Para se ter uma ideia, a Virgin Galactic, criada em 2004, fez seu primeiro voo tripulado em 2021. E a Blue Origin, criada em 2000 por Jeff Bezos, da Amazon, também fez seu voo em 2021. Ambas levaram décadas para realizarem seus projetos.
Workshop para estudantes
Em 2023, Laysa atuou no programa Nasa L’Space Academy, onde ajudou no desenvolvimento do projeto “AquaMoon”, “que tem como objetivo extrair água da subsuperfície da Lua para reduzir a dependência dos recursos naturais da Terra e prolongar a duração das missões espaciais”.
Segundo a agência americana, no entanto, a participação não é suficiente para considerar vínculo institucional. “O Programa L’Space é um workshop para estudantes — não se trata de um estágio ou emprego na NASA. Seria inadequado alegar vínculo com a NASA com base nessa oportunidade”, apontou.

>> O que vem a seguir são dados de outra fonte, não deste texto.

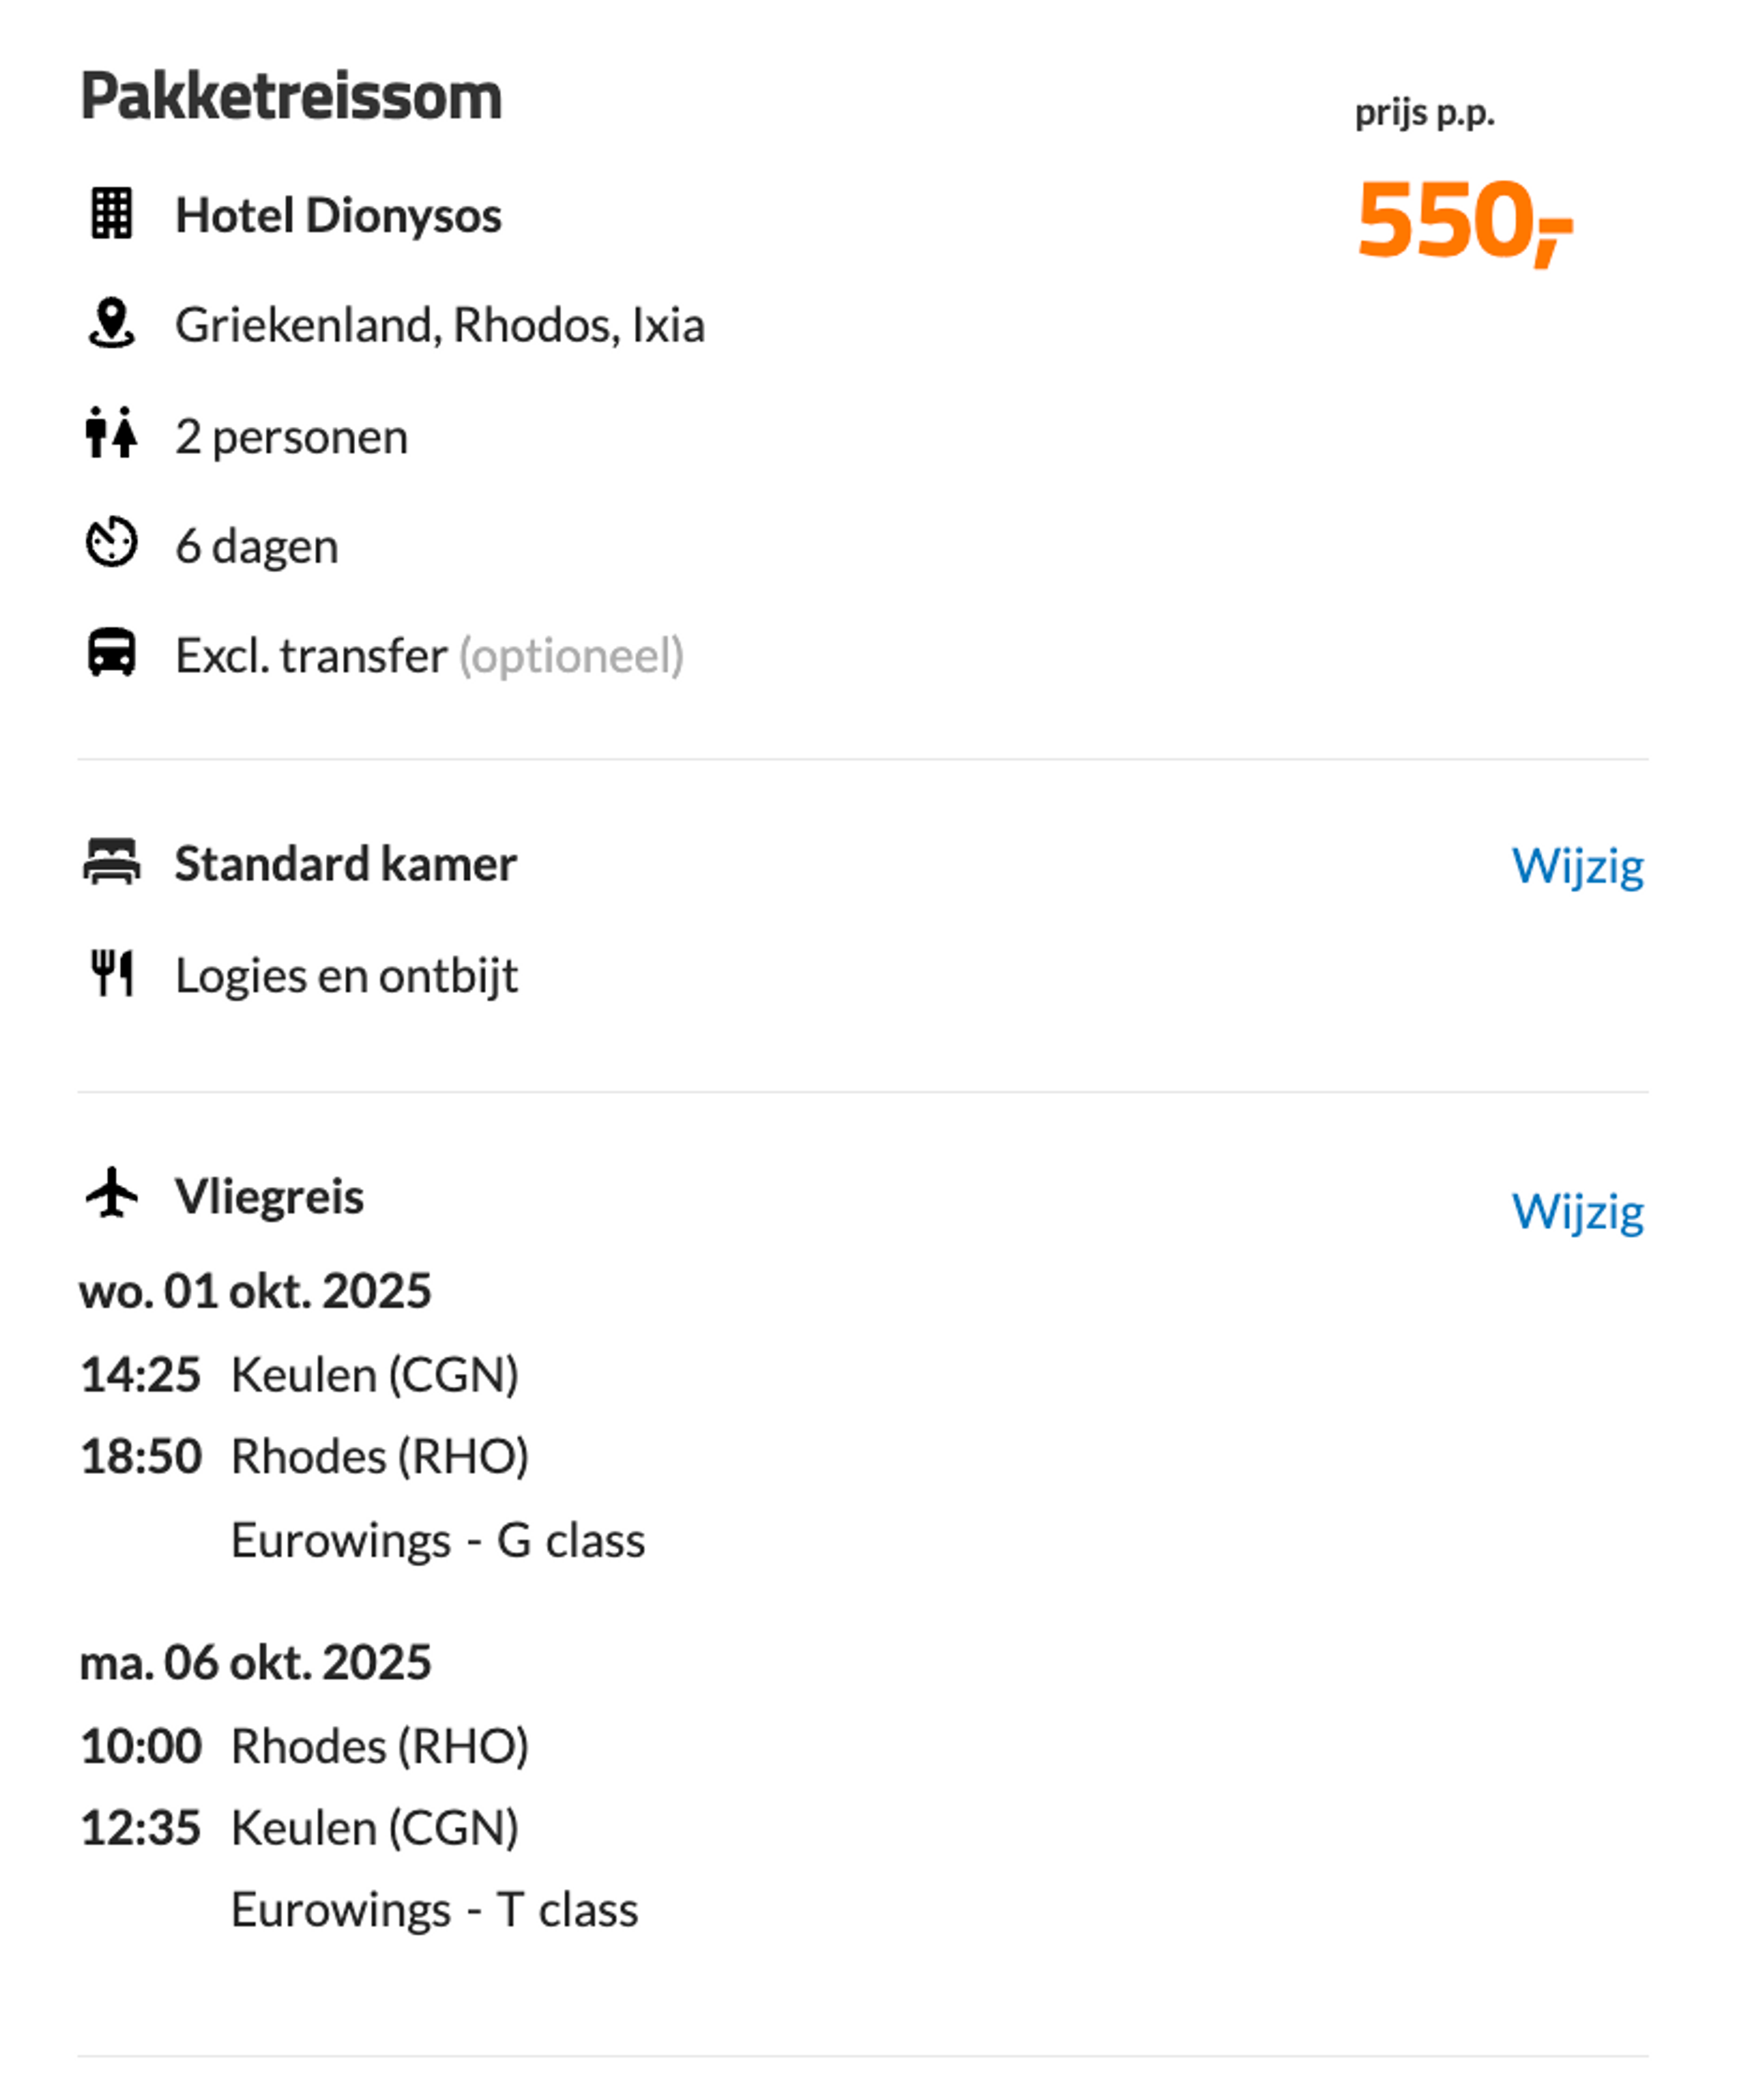
Task: Click the fork and knife meal icon
Action: pos(111,972)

Ex-aluna da Universidade Federal de Minas Gerais (UFMG), Laysa Peixoto foi desligada da instituição de ensino em 2023 por não realizar matrícula no segundo período letivo do curso de Física naquele ano.
A assessoria de comunicação de Laysa enviou uma nota ao BHAZ esclarecendo alguns fatos e segue, na íntegra, abaixo:
“Laysa Peixoto Sena Lage é mineira, nascida em Belo Horizonte.

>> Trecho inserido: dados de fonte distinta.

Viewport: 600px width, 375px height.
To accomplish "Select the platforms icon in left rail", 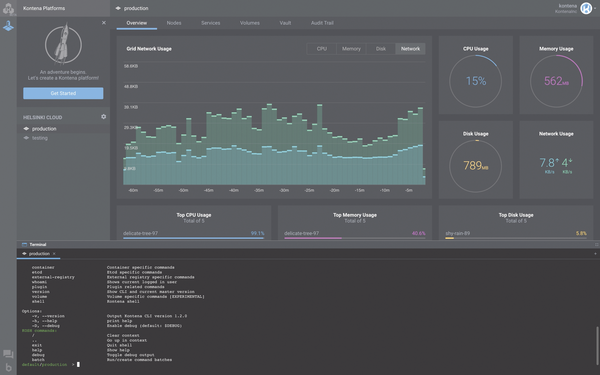I will [x=8, y=26].
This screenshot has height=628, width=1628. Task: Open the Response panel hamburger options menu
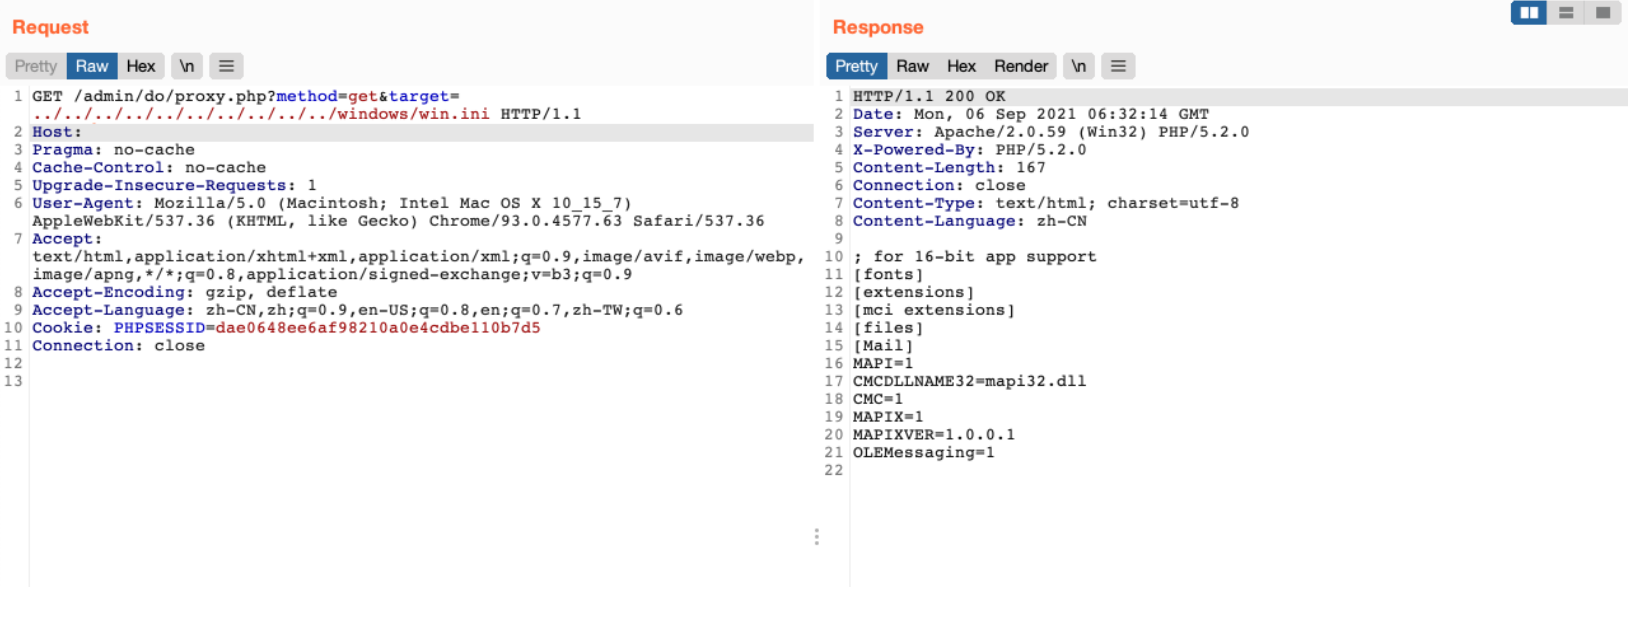click(x=1119, y=66)
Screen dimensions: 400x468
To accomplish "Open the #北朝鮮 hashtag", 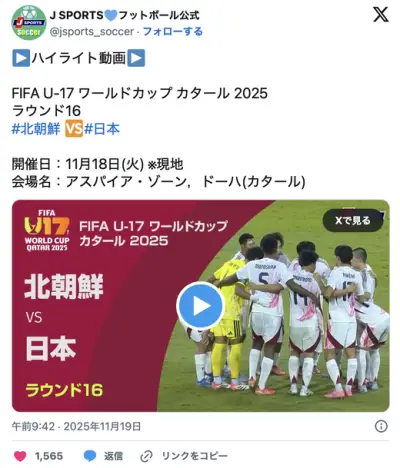I will coord(36,129).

Após cursar o ensino médio técnico em Informática na FUNEC, ingressou na Universidade Federal de Minas Gerais, no curso de Física. A matrícula foi feita após o Enem 2020, com os estudos sendo iniciados em 2021 devido a pandemia. Laysa permaneceu na UFMG de 2021 a 2023, quando se transferiu para a Manhattan College (Manhattan University), em Nova Iorque, Estados Unidos.
Durante sua formação, participou do programa NASA L’Space, aberto a jovens estudantes e profissionais da área, com objetivo de aprendizado de propostas tecnológicas para a NASA. Durante o curso, os alunos desenvolvem propostas de projetos de estudo, e o de Laysa Peixoto foi aceito – Project Investigator – AquaMoon, NPWEE, Proposal para a Nasa.
Em um post em 2023 no Instagram, Laysa postou uma foto mostrando o nome do programa e nunca afirmou que trabalhava para à Nasa, mas que liderava equipes no programa L’SPACE. A participação no programa L’Space gera dois certificados: Nasa NPWEE e Nasa Mission Concept Academy.
Em 2022 Laysa concluiu o curso Advance Space Academy, feito no Alabama, um treinamento que acontece no Marshall Space Flight Center e U.S. Space and Rocket Center, que contou com a presença do Astronauta Larry DeLucas na formatura da Expedicao 36 do Advanced Space Academy.
Laysa também possui os seguinte cursos de formação no MIT: Machine Learning, Modeling, and Simulation Principles – ministrados online.
Laysa foi selecionada pela Titan Space para se tornar uma astronauta de carreira, atuando em voos espaciais tripulados para estações espaciais PRIVADAS e para futuras missões tripuladas a lua e para Marte. O único vinculo indireto do vôo em relação à NASA, é que será comandado pelo astronauta veterano Bill McArthur. Vale esclarecer que somente cidadãos americanos podem ser selecionados como astronautas de carreira da NASA.”